Did no one else notice Van Gogh’s talent? Johanna knew that the works were good, and people like Monet or Gauguin said that Van Gogh was a genius, but it is normal for someone with that talent, who did such different things, to take a while to gain recognition. Johanna’s task was absolutely crucial, explains Wouter Van Der Veen, author of the book Van Goh in Auvers, his last days.
Johanna inherited 200 paintings from her brother-in-law that nobody wanted. Her son created the Vincent Van Gogh Foundation in 1960
It was Johanna who carried out what Vincent (who had worked as an art dealer before devoting himself only to painting) proposed to Theo in his letters: “Show a lot, sell what is necessary and save the great pieces so that they reach the museums” , a whole marketing strategy.
cry with the cards
Johanna visits important Dutch dealers such as Wisselingh, Buffa and Oldenzeel. Collect pictures and select the ones to take to the next exhibition. And read the letters between the brothers. She discovers an infinite tenderness between them, she tells about it in his diary. “How they understood each other, how Vincent depended on Theo,” says Johanna. She often reads them crying.
Get a new sample, in Rotterdam and two very favorable articles appear in the Nieuwe Rotterdamse Courant. Johanna is excited. She visits the exhibition, but she objects to it. “The frames are ugly, they are not suitable,” she notes in her diary. But the dealer Oldenzeel promises a new exhibition for the fall… and “then it can be magnificent”, writes Johanna hopefully.
She continues to take care of her boarding house and her child and to work with the correspondence.. She also receives visits from her mother-in-law, Mrs. Van Gogh, because she wants to know everything about the life of her husband and her brother-in-law.
Johanna read the letters between the Van Gogh brothers crying: “How they understood each other,” she noted in her diary
Inaugurates a new exhibition in The Hague. Johanna is not happy: she has a large audience, but most go to see works by another painter: Jozef Israëls. “Vincent wanted to paint impossible things, like the Sun, Johanna reflects, searching for an explanation. She is also angry that Vincent’s best works have not been posted. She felt very alone in the middle of that crowd. I am planning to prepare an exhibition with all of Vincent’s work. Sometime this will have to be done, “says Johanna
there are those who laugh
Tireless, he continued with the exhibitions: in 1901 71 Van Goghs were shown in Paris, the great exhibition in Amsterdam arrived in 1905; in London in 1910 Van Gogh’s works were shown at an exhibition on Post-Impressionists in which “there were still those who laughed at his work,” said Vincent Willem Van Gogh, Johanna’s son. His works arrived in Cologne in 1912; to New York, in 1913; to Berlin, in 1914…

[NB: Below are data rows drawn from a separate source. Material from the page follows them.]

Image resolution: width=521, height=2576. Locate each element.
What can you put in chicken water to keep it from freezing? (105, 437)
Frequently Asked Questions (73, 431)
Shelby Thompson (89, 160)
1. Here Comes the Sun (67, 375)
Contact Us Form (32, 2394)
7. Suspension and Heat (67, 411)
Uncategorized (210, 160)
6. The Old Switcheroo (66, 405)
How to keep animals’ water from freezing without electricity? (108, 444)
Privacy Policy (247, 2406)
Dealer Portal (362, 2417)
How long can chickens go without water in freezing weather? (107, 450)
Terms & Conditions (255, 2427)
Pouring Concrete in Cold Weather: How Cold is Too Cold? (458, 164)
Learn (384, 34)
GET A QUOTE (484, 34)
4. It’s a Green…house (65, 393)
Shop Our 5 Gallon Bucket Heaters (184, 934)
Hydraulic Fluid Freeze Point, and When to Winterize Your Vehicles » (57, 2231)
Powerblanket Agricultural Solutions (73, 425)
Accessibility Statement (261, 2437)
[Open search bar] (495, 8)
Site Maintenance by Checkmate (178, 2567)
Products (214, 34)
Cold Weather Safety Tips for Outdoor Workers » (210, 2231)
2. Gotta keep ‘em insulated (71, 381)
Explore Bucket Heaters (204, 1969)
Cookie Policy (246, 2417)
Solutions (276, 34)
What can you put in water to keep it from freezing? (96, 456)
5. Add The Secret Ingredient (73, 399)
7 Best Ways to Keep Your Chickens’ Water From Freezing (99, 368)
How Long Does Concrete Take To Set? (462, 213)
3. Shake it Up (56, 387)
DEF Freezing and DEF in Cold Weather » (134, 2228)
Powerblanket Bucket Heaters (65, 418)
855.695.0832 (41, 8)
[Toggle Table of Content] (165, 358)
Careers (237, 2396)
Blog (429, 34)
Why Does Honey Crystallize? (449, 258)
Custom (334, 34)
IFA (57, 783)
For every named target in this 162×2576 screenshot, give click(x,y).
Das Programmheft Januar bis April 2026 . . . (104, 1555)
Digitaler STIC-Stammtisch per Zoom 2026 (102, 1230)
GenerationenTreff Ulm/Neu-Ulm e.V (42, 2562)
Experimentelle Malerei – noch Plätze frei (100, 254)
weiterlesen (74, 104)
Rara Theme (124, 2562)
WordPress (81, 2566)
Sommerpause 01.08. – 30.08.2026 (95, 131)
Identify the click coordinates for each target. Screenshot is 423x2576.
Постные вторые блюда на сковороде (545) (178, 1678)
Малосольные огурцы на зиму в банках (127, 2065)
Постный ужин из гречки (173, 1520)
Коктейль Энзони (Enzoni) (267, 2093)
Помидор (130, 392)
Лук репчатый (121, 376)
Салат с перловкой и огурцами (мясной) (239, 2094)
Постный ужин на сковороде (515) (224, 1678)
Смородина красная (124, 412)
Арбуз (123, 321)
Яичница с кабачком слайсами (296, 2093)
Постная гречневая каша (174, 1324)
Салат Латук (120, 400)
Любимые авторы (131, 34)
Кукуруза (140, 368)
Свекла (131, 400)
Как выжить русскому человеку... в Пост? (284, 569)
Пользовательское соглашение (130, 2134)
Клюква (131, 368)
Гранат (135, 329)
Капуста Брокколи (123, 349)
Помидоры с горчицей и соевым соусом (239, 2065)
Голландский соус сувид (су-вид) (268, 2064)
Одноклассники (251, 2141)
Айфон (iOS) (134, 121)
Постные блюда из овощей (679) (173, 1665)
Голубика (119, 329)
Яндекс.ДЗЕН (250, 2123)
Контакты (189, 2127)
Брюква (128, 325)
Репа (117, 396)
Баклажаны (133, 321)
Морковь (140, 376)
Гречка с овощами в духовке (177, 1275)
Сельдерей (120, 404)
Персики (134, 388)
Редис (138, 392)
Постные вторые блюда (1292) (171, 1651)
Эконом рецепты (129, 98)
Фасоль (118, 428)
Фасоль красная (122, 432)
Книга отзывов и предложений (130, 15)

His ‘marketing’ strategy consisted of showing a lot, selling what was necessary and saving the great pieces for museums
But it wasn’t easy. In 1905, Johanna’s son told us that the Rijksmuseum in Amsterdam only agreed to hang two of Vincent’s drawings on its walls if they were given to him. The first museum to acquire works by Van Gogh for his collection was the Folkwang in Hagen in Germany, in 1936.
Johanna married the painter Johan Cohen Gosschalk in 1901, whom she widowed in 1912. She was a very active woman. She joined the socialist party, lived in Amsterdam, spent time in New York, translated the Van Gogh brothers’ letters into English, and in 1914 she managed to publish them in Holland.
He died in 1925. “He managed to see the second edition of the letters, a complete success in such a small country,” his son recalled. Her letters were for her the engine of the salvation of Van Gogh’s work.